Sementara Hakim MK lainnya, Arsul Sani, mempertanyakan mengapa dana untuk perlindungan sosial termasuk bantuan sosial naik setelah pandemi Covid-19 dinyatakan berakhir.

“Sebagai gambaran, pada awal Covid tahun 2020 anggaran perlinsos ini Rp498 T [triliun]. Puncak Covid 2021, Rp468,2 T. Kemudian ketika tahun lalu Rp443,4 T [pada 2023] kemudian ini kembali naik [menjadi] Rp498 T,” ujar Arsul memaparkan.

“Tadi sih memang dijelaskan karena faktor El Nino, [tapi] apakah El Nino menjadi satu-satunya faktor? Karena prasangkanya ini dikaitkan dengan Pemilu 2024.”

Senada, Hakim MK Enny Nurbaningsih juga meminta kepada para menteri untuk memaparkan seberapa besar sebetulnya risiko sosial yang terjadi di 2023 kemudian yang diperkirakan akan terjadi di 2024 yang membuat ada peningkatan perlinsos sekitar Rp50 triliun.
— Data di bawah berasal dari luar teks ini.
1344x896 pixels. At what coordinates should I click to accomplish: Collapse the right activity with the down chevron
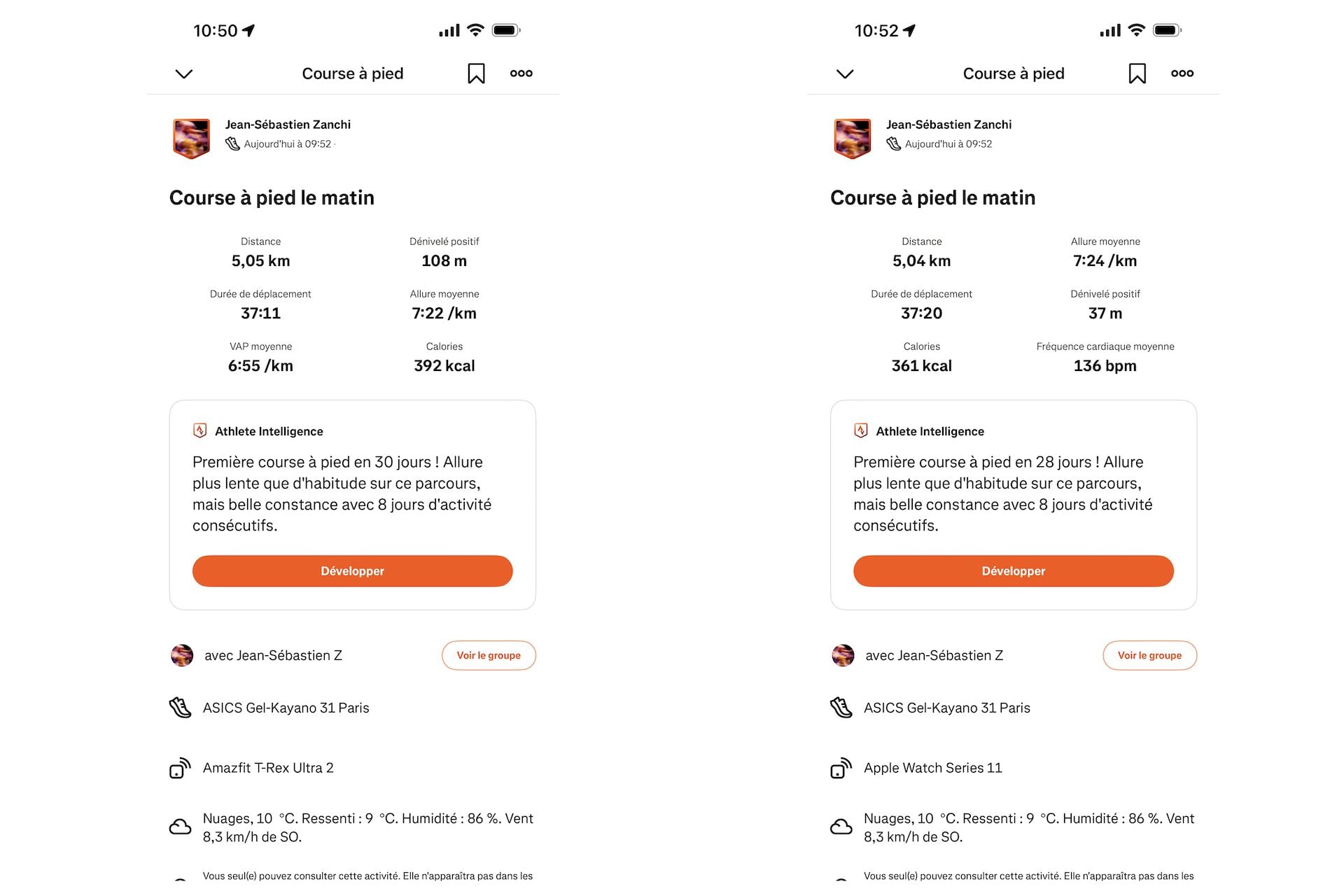pyautogui.click(x=845, y=74)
Hakim MK Saldi Isra juga menyoroti hal ini dan meminta kepada menteri untuk menjelaskan soal angka Rp50 triliun tersebut. "Itu yang dikemukakan 2 pemohon yang dana Rp50 T itu yang jangan-jangan itu yang dimanfaatkan untuk menghadapi pemilu,” tutur Saldi.